UNIONS have warned that they have a mandate to disrupt the operation of over 1200 schools across Scotland after thousands of local government workers voted for strike action in a pay dispute.

The warning has been made to the employers, the Convention of Scottish Local Authorities (COSLA) on the eve of discussions that were thought to be taking place today (Friday).

The unions had warned COSLA that the only way to avoid strikes is for council leaders, at their meeting on Friday to put forward a substantially improved pay offer.

But a COSLA leaders meeting unions hoped would happen on Friday over the dispute is not taking place.

Unions had hoped that the discussions would help try to end the dispute over a 2% pay offer to local government workers.

COSLA has been warned by the unions Unison, GMB and Unite that it has a mandate to disrupt schools in 16 of Scotland 32 local authorities. They said they had a further sanction to disrupt waste and recycling services across 25 local authorities.

Unions have said the strikes could take place as early as mid to late August after pupils return from the summer break.

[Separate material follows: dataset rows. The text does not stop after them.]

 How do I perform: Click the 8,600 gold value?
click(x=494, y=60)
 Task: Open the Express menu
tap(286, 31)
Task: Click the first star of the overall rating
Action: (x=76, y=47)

They have to provide two weeks notice to employers, the Convention of Scottish Local Authorities (COSLA) of any action. But COSLA, which is appealing for more money from the Scottish Government, says there has never been a leaders' meeting scheduled for the end of this month as they were in summer recess.


"We will, of course, bring our leaders together once we have met with the Scottish Government as leaders have been requesting," said a COSLA spokesman.

A strike ballot of around 25,000 members of the three unions voted to reject the final 2% pay offer in cleansing, schools and early learning sections.

The three unions raised concerns with COSLA that they had not convened a meeting of the negotiating committee since March 4 and said the newly elected COSLA resources spokesman had made "no effort" to engage with the trade unions "on this pressing matter, or any other, since taking up post".

"Our negotiators remain willing to make themselves available at any time to help facilitate a speedy resolution to this matter," the unions said.

"Viewed across all occupational groups and trade unions there would be few if any councils that would avoid some level of disruption," the said.

"The only way to avoid this now is for council leaders, at their meeting on Friday to put forward a substantially improved pay offer.

"You will wish to note that council workers in England, Wales and Northern Ireland have just received an offer of a £1925 flat rate uplift, which equates to a 10.5% increase for those on the lowest wages."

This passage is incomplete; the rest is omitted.